Los latinoamericanos tratan mejor a los animales que los estadounidenses, según un estudio científico (y España tiene parte de culpa)
Un ambicioso estudio científico ha puesto de manifiesto una sorprendente disparidad en la forma en que las sociedades de Norteamérica y Latinoamérica interactúan con la fauna silvestre. Los resultados apuntan a una mayor consideración y un trato más respetuoso hacia los animales en la región latinoamericana en comparación con sus vecinos del norte.
Esta investigación, publicada en la prestigiosa revista Nature Sustainability, no solo arroja luz sobre las actitudes actuales, sino que también intenta desentrañar las raíces históricas y culturales que explican estas diferencias.
Por qué los latinoamericanos tratan mejor a los animales que los norteamericanos según la ciencia
La investigación, liderada por Michael J. Manfredo y publicada bajo el título Enduring cultural legacies affect Euro-American wildlife values, analizó una amplia gama de indicadores para evaluar el trato a la fauna silvestre en ambas regiones. Estos indicadores incluyeron desde la percepción pública y las políticas de conservación hasta las prácticas de turismo de naturaleza y la prevalencia de comportamientos perjudiciales para los animales.
Los datos recopilados sugieren que, en general, los latinoamericanos tienden a mostrar una mayor empatía y un compromiso más profundo con la protección de la biodiversidad. Esto se traduce en actitudes sociales que valoran más la coexistencia con la vida salvaje y en políticas que, aunque con desafíos, a menudo priorizan la preservación de los ecosistemas.

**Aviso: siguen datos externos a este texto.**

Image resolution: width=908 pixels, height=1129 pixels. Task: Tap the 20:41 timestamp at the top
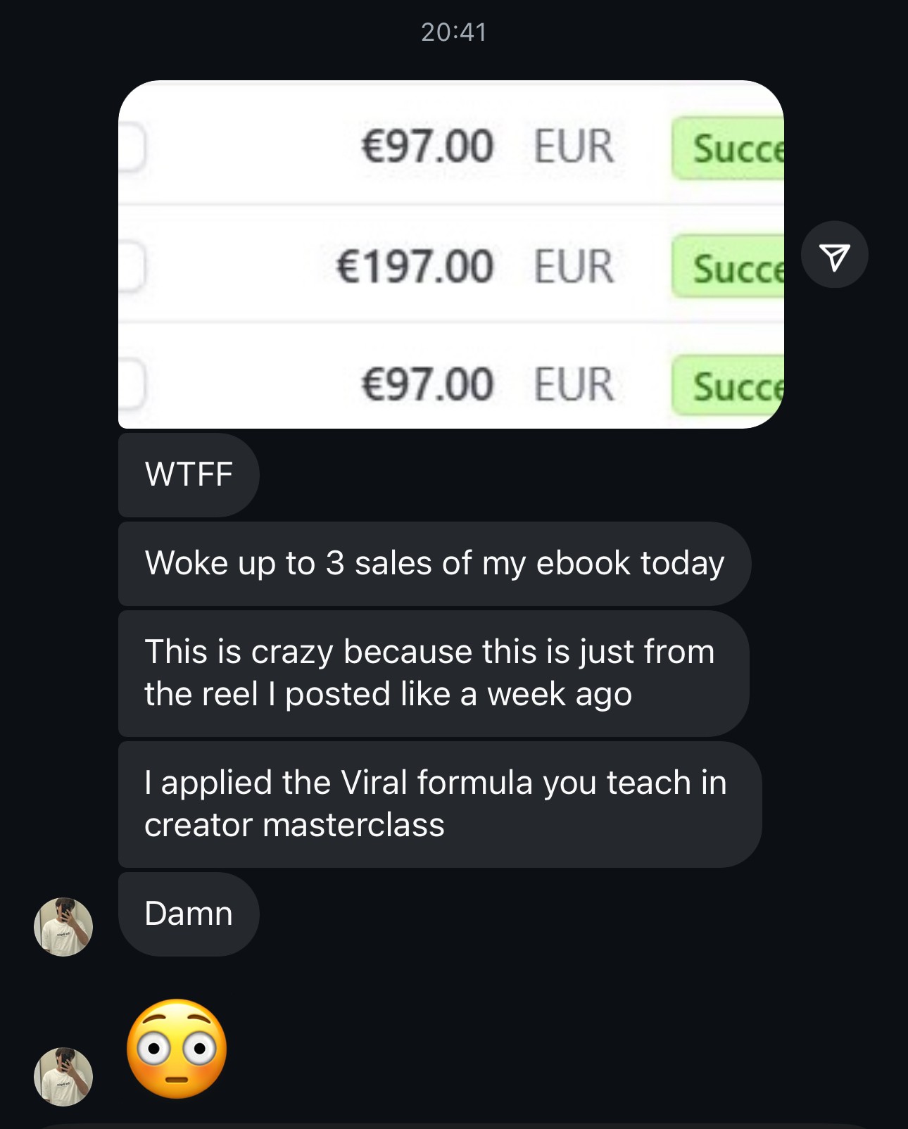454,32
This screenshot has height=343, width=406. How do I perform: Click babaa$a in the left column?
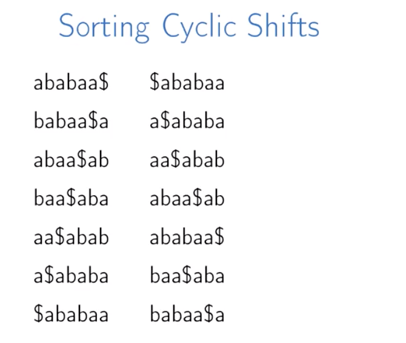(72, 121)
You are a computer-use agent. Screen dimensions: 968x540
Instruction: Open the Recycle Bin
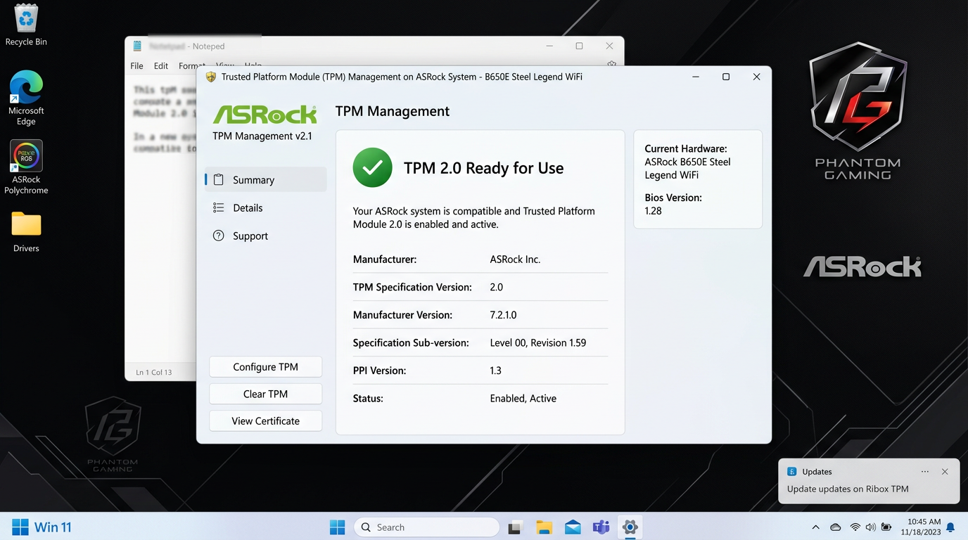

El estudio puede consultarse en su totalidad para un análisis detallado de la metodología y los hallazgos específicos. Los autores del estudio, incluyendo a investigadores de diversas instituciones académicas y organizaciones conservacionistas, han dedicado años a la recopilación y análisis de esta información.
Por otro lado, en Norteamérica, la relación con la fauna silvestre presenta un panorama más complejo. Si bien existen notables esfuerzos de conservación y una gran conciencia ambiental en ciertos sectores de la población, el estudio identifica patrones de interacción que, en promedio, resultan menos favorables para la vida silvestre.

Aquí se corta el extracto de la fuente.